Calcutta, March 11: Bengal finance minister Amit Mitra today raised the value added tax (VAT) by 1 percentage point on many products, departing from a no-hike mantra religiously chanted by the Mamata Banerjee government.
Mitra also milked a favourite milch cow of finance ministers: he increased the tax rate on tobacco by 5 percentage points.
The Bengal budget proposes to raise the lower VAT limit from 4 to 5 per cent. The upper VAT limit will be lifted from 13.5 per cent to 14.5 per cent. Precious metals such as gold and silver, which have a VAT rate of 1 per cent, and some essential items were left untouched.
Mitra said: “Twenty-one states in India raised the lower VAT rate from 4 per cent to 5 per cent several years ago. I propose to raise the lower VAT rate from 4 per cent to 5 per cent. The additional resources will empower lakhs of beloved sisters and brothers of Bengal to stand on their own feet proudly and contribute to the economy and, in turn, benefit businesses strongly.”
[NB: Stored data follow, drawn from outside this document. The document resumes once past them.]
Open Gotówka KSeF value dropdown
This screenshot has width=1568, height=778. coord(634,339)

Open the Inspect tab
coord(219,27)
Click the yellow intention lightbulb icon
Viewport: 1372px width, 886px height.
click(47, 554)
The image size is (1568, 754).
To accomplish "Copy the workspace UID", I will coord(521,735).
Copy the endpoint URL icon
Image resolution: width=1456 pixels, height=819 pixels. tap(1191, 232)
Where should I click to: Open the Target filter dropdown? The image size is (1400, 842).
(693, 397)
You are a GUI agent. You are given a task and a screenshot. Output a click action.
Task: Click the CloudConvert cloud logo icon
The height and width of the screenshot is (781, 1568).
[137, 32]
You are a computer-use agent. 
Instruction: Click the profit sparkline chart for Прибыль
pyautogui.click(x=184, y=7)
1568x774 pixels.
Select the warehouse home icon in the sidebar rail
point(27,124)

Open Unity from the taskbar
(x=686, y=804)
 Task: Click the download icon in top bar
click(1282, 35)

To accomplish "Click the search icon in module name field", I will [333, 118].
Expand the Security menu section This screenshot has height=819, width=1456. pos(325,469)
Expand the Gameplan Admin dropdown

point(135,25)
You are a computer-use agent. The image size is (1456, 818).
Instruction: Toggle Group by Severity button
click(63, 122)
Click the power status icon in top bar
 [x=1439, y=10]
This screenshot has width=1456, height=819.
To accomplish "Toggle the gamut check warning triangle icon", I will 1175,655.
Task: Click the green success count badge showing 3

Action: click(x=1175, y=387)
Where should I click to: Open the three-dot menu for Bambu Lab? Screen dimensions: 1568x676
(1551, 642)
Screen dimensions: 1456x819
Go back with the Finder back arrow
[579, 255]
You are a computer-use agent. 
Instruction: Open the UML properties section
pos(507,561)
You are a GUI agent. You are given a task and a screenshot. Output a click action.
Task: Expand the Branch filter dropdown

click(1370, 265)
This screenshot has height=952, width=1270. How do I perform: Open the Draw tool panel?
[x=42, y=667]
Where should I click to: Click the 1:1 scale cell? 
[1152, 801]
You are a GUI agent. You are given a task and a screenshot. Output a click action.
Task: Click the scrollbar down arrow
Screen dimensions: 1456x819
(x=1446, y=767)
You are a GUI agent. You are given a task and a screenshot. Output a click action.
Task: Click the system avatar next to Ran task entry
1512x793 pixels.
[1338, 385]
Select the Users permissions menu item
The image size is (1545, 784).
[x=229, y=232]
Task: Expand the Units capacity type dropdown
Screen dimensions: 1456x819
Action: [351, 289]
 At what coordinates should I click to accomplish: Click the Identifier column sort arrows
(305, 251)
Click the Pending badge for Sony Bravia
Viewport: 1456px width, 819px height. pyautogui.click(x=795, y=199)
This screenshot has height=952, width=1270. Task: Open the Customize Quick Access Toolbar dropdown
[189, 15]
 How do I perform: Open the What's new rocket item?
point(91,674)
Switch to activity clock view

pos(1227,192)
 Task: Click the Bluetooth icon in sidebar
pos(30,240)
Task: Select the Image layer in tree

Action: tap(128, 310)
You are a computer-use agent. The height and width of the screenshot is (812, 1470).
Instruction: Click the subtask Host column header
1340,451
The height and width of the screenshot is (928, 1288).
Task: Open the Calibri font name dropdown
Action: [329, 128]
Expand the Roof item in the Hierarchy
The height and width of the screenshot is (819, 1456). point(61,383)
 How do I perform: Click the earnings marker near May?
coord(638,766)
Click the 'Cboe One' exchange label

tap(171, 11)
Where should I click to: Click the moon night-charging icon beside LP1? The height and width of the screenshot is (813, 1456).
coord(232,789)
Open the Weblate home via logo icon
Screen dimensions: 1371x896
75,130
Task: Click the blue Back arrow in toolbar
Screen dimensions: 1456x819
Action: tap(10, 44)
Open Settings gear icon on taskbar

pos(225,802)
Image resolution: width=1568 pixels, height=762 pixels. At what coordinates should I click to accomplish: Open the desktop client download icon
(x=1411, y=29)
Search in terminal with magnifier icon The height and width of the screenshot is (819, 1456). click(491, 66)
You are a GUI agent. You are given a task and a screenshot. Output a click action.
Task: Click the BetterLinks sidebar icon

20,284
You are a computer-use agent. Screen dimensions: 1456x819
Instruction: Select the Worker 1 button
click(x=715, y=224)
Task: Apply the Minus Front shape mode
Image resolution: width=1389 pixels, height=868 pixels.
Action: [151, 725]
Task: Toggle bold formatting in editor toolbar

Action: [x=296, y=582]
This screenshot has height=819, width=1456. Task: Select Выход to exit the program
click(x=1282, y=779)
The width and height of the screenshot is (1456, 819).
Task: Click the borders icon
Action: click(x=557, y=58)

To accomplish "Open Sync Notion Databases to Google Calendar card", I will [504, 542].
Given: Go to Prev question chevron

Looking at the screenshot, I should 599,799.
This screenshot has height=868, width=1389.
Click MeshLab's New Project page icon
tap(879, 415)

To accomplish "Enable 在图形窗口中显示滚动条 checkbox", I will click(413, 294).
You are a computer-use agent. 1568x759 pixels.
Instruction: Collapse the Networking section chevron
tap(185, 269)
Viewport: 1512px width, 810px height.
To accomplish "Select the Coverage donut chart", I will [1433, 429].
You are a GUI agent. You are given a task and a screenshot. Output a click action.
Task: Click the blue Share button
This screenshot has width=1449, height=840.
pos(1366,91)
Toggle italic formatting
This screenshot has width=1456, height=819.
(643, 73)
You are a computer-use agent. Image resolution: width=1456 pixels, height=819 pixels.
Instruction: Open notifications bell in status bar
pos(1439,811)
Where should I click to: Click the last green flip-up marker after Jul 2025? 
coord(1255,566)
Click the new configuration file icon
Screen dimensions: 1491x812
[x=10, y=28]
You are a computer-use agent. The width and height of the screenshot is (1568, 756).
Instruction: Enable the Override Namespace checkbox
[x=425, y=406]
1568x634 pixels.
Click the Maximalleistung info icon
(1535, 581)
On tobacco products, he said: “Several states have raised the tax rate hugely on tobacco-related products and cigarettes because of the serious health hazards. This is a concern and I propose to raise the tax on these products from 20 per cent to 25 per cent.”
Coming after a steep 18 per cent excise duty hike in the Union budget, cigarette prices are likely to shoot up in Bengal. But even then the rates are going to be nearly on a par with the neighbouring states of Bihar, Odisha, Jharkhand and Assam where they vary from 25 to 30 per cent.
The budget speech and associated documents did not explain how much the finance minister hopes to mop up by doing this. Mitra did not take any questions on this after the budget.
The finance minister explained why the upper slab for VAT was being raised by drawing a parallel between Bengal and industrially developed states.
“Our careful study reveals that states which are doing well in the domain of industry and commerce — like Andhra Pradesh, Karnataka, Tamil Nadu and Gujarat — all have upper VAT rate of 14.5 per cent or even 15 per cent. In other words, it is the ease of doing business in a state that attracts investments and more business.
“Since we have done precisely that through path-breaking reforms in taxes, massive e-governance and simplifications, the businesses of Bengal have saved huge amounts of their transaction costs of the past, improving their margins of businesses in Bengal. I propose to raise the upper VAT rate by a small amount of 1 per cent,” he said.
Mitra said the additional resources would help the state build social and physical infrastructure and “spur economic growth through Keynesian multiplier effect, benefiting the businesses greatly”.
Opposition parties slammed the move to raise VAT, saying this would burden the common people.
Some business chambers echoed the sentiment.
“The increase in VAT rates is likely to have a cascading and all-round inflationary effect on all commodities, barring gold and silver, and looks as though it would be detrimental to the interest of trade and commerce in the state,” the Bengal Chamber of Commerce said in a statement.
The Bharat Chamber of Commerce said the increase in the VAT rate by 1 percentage point, along with the continuation of the entry tax, would have a detrimental effect on cost of production as most of the industrial inputs are procured from other states.
However, CII, the Indian Chamber of Commerce and the MCC Chamber of Commerce expressed the hope that the additional revenue generation would empower the state economy and finance the social and physical infrastructure in Bengal.